It was the hot dry winds I remember most, the punishing, otherworldly quality to them, as if record heat and drought weren’t hard enough to endure. And then came the smoke, a massive wall of roiling gray and white that covered the land
For those of us living in Bastrop it seemed the world was coming to an end. It didn’t, of course. The fires burned out. The rains returned. The land and its people began to heal.
This week, shades of 2011 have returned. Fields have rapidly deteriorated to brown and dusty. And that hot southerly wind that began on Monday, so bizarre for mid October, shifted and strengthened with a cold front Tuesday. Then suddenly it appeared, like a ghost in mid afternoon, that plume of gray smoke rising higher and higher as I drove to our river farm. For a moment, I was back in 2011, Labor Day weekend, when all hell broke loose.
The Hidden Pine fire, as it is now called, was tiny compared to the epic Bastrop fire. I say “was.” Two days ago it was only 275 acres and 50% contained. By this morning it had grown to more than 4,000 acres with only 15% contained.
This afternoon, smoke has drifted as far as downtown Austin. Friends call or text to ask if the fire is anywhere near us. No, 10 miles away, I assure them; the smell of smoke filling the barn puts me on edge.
The governor is headed out here for a news conference tomorrow to declare a disaster area. Firefighting teams are also arriving from across the state. No one is taking any chances this time. This county could not endure another 2011.
After all that flooding this spring – nearly a year’s worth in a few months – who could have predicted the valve would shut off and virtually no rain would fall out here since June? I can’t remember a year of more extremes. Record rains followed by record heat. Isn’t this the pattern that scientists have predicted with global warming?

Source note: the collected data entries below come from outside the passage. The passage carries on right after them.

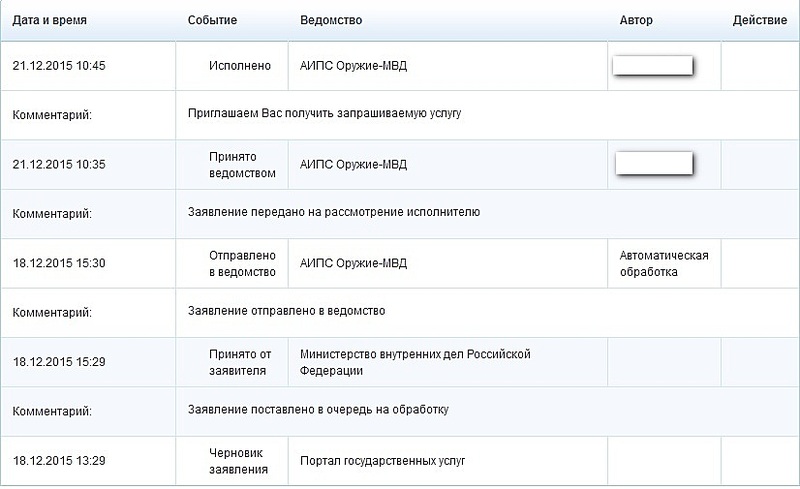Click the "Автор" column header
The width and height of the screenshot is (800, 489).
tap(636, 20)
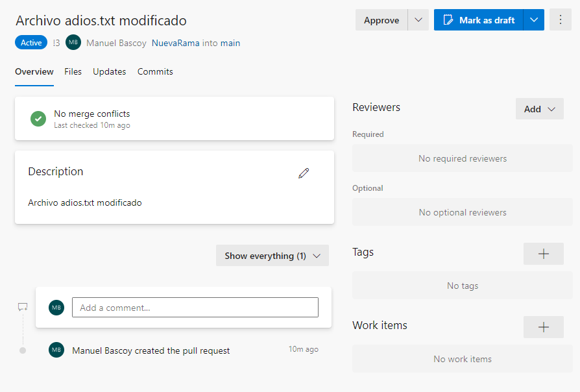
Task: Click the comment thread icon left of comment box
Action: (x=23, y=307)
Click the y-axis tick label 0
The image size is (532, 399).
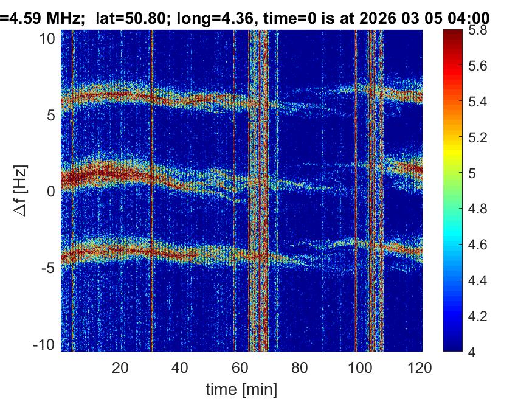[52, 191]

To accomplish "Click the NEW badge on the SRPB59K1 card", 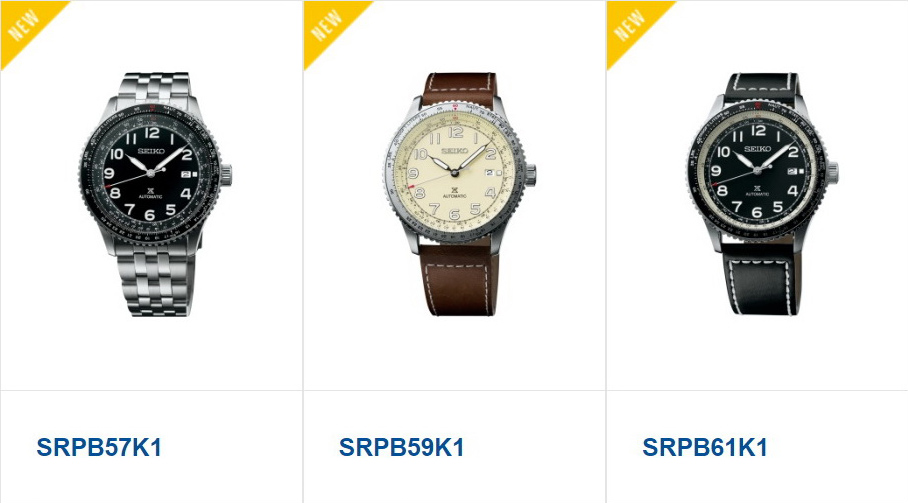I will point(327,25).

More record heat, low humidity and increased winds are forecasted today. The fire chief has assured Bastrop residents that we will win this battle of the blaze. The war metaphor is so predictable, as if nature has attacked us, an enemy to be subdued. How well the farmer understands this attitude; yet he is constantly reminded, through daily humiliations, that this at-war mindset has helped fuel these fires in ways we are only now beginning to appreciate.